[Start of section]
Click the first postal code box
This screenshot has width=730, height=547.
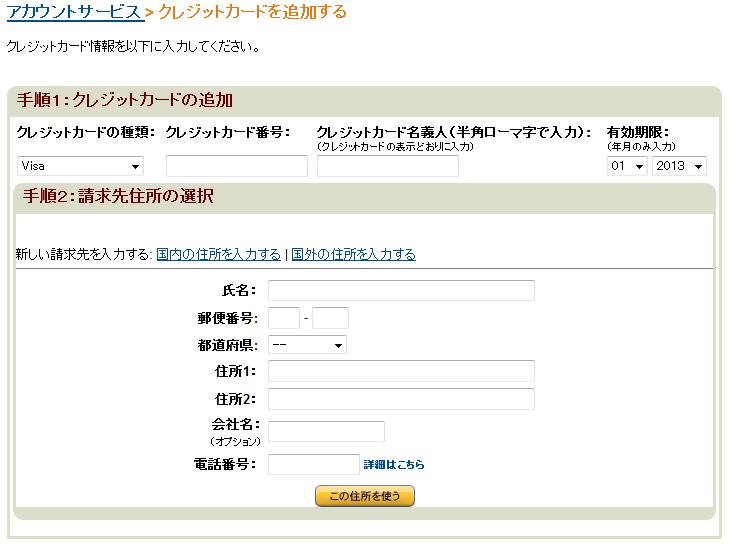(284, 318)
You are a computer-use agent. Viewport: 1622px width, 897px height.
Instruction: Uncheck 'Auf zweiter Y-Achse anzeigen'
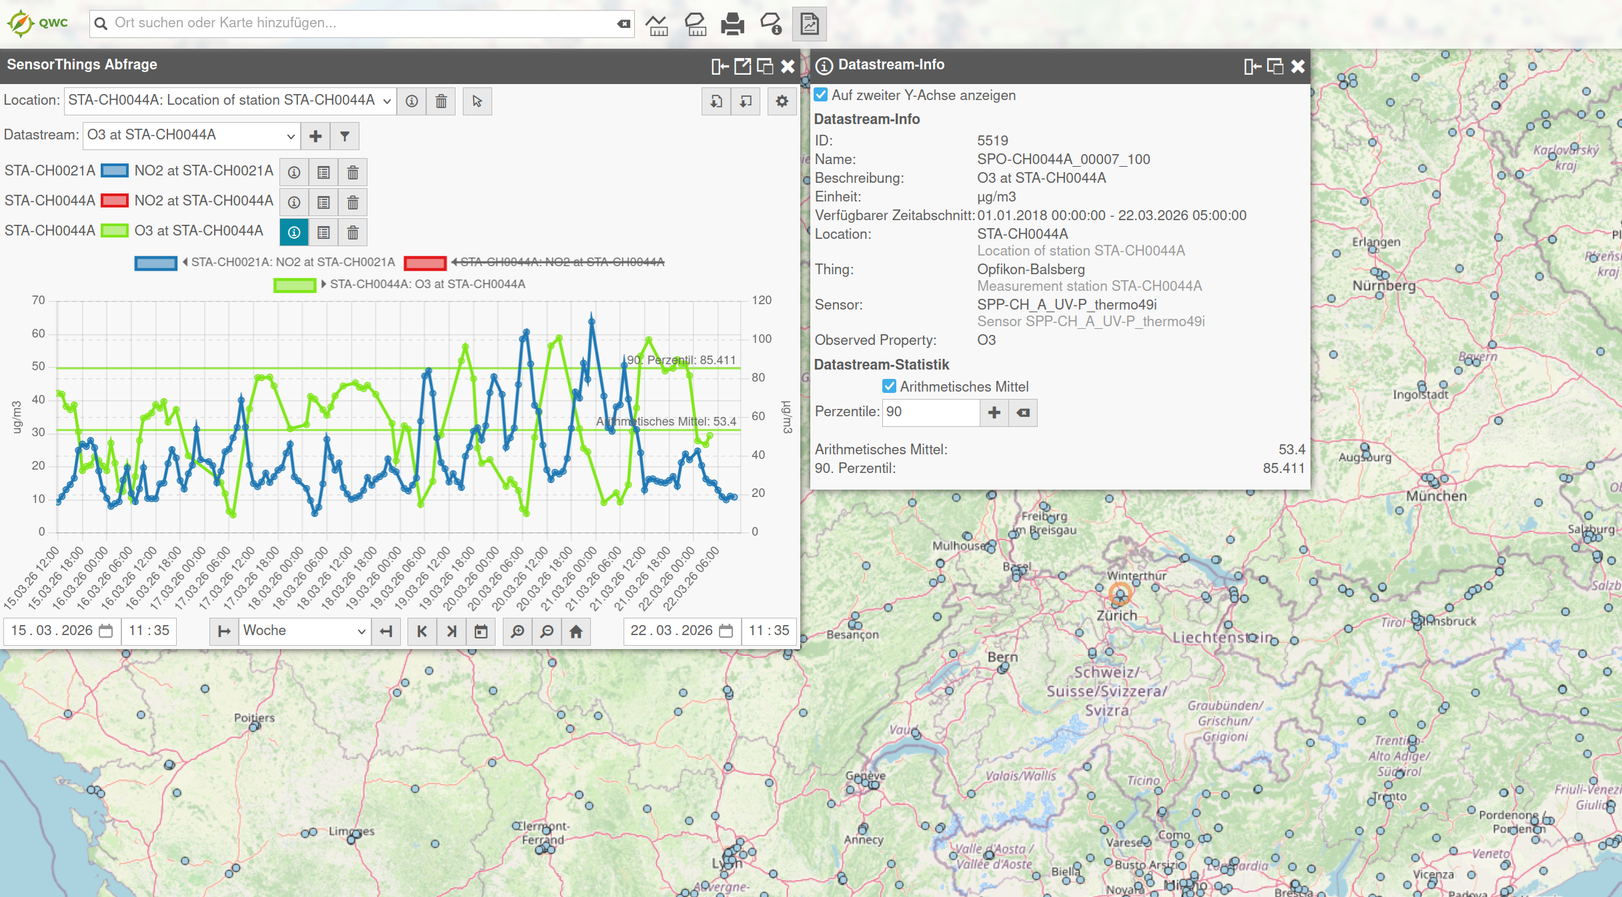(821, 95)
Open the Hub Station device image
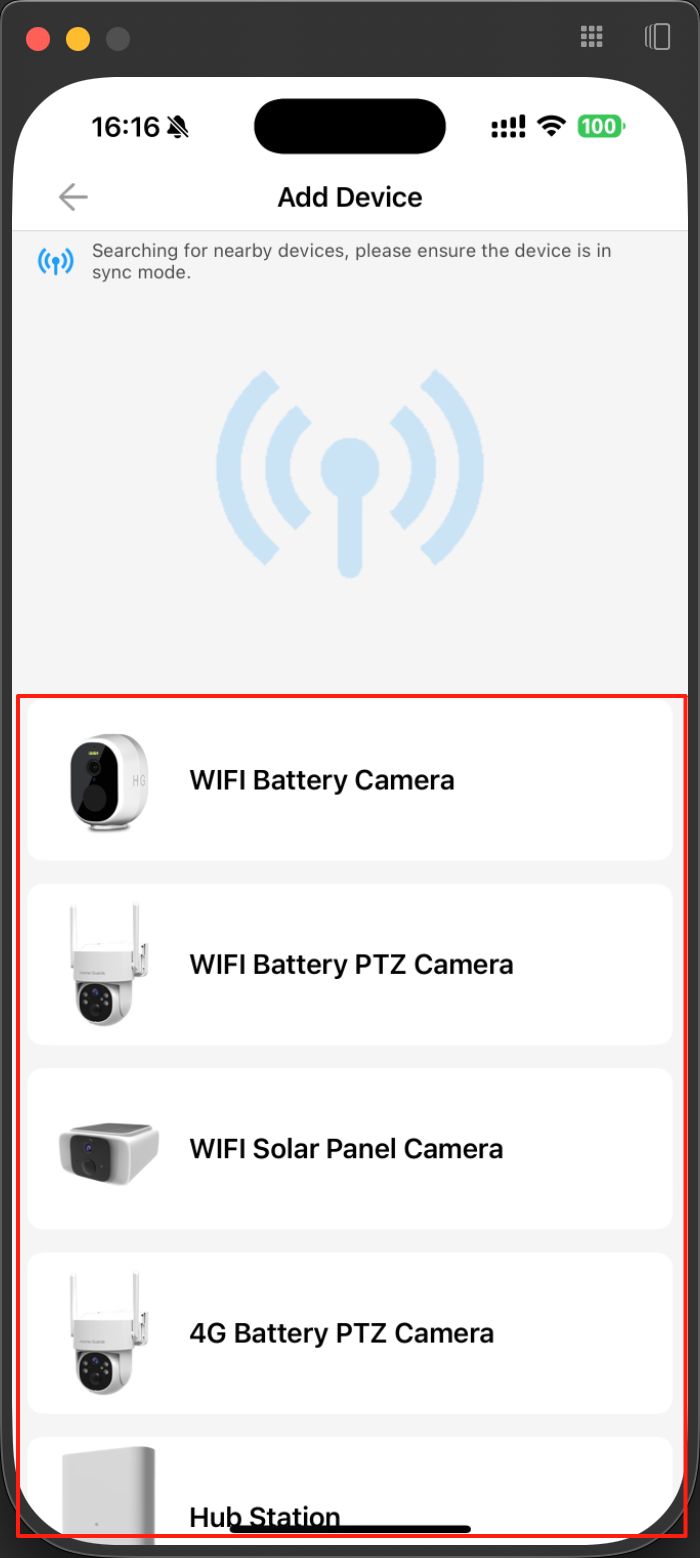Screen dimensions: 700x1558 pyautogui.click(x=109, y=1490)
[End of section]
[Start of section]
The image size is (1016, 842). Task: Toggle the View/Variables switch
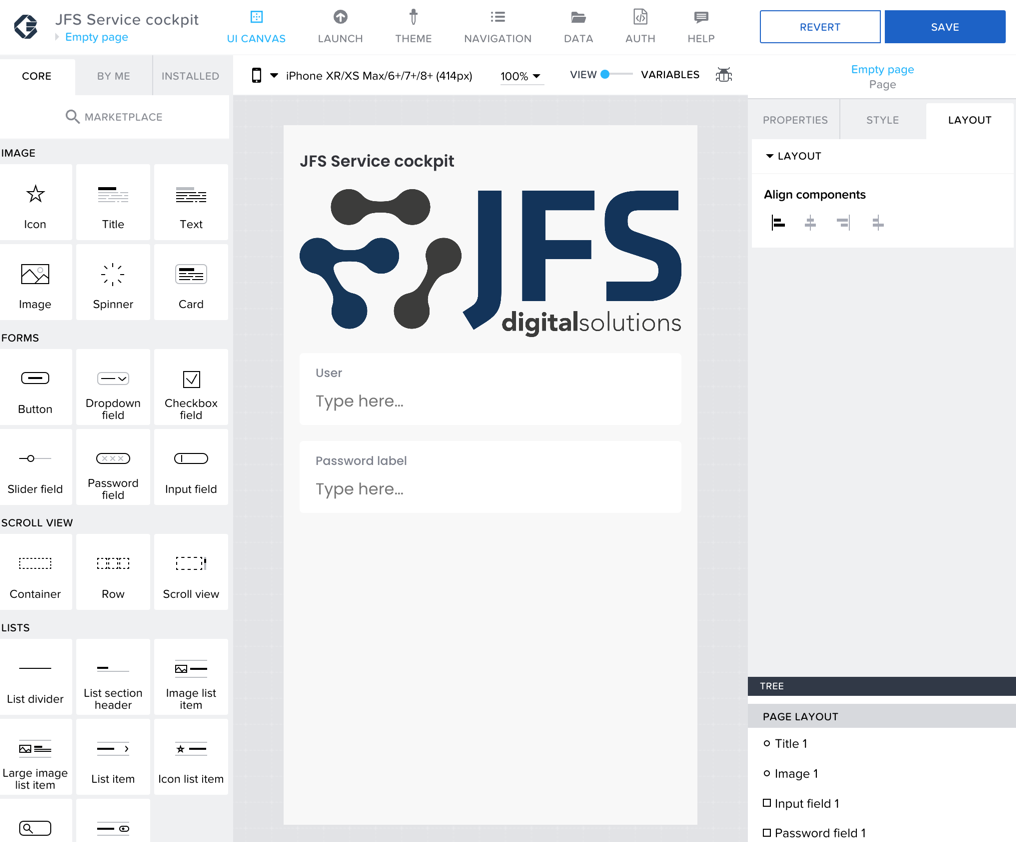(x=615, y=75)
[End of section]
[Start of section]
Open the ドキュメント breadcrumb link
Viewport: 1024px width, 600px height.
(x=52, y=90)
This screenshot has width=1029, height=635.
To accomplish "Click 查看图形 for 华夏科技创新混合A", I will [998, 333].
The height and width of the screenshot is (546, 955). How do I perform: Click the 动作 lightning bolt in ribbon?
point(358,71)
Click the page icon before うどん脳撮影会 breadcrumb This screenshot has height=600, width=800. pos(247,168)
[End of section]
> **WHAT TO DO**: From the records above, transcribe exactly the run of lines that opens with the line holding "The height and" and closes with the line holding "Click the page", both included.

> **REPLY TO THE EXERCISE**:
The height and width of the screenshot is (546, 955). How do I perform: Click the 动作 lightning bolt in ribbon?
point(358,71)
Click the page icon before うどん脳撮影会 breadcrumb This screenshot has height=600, width=800. pos(247,168)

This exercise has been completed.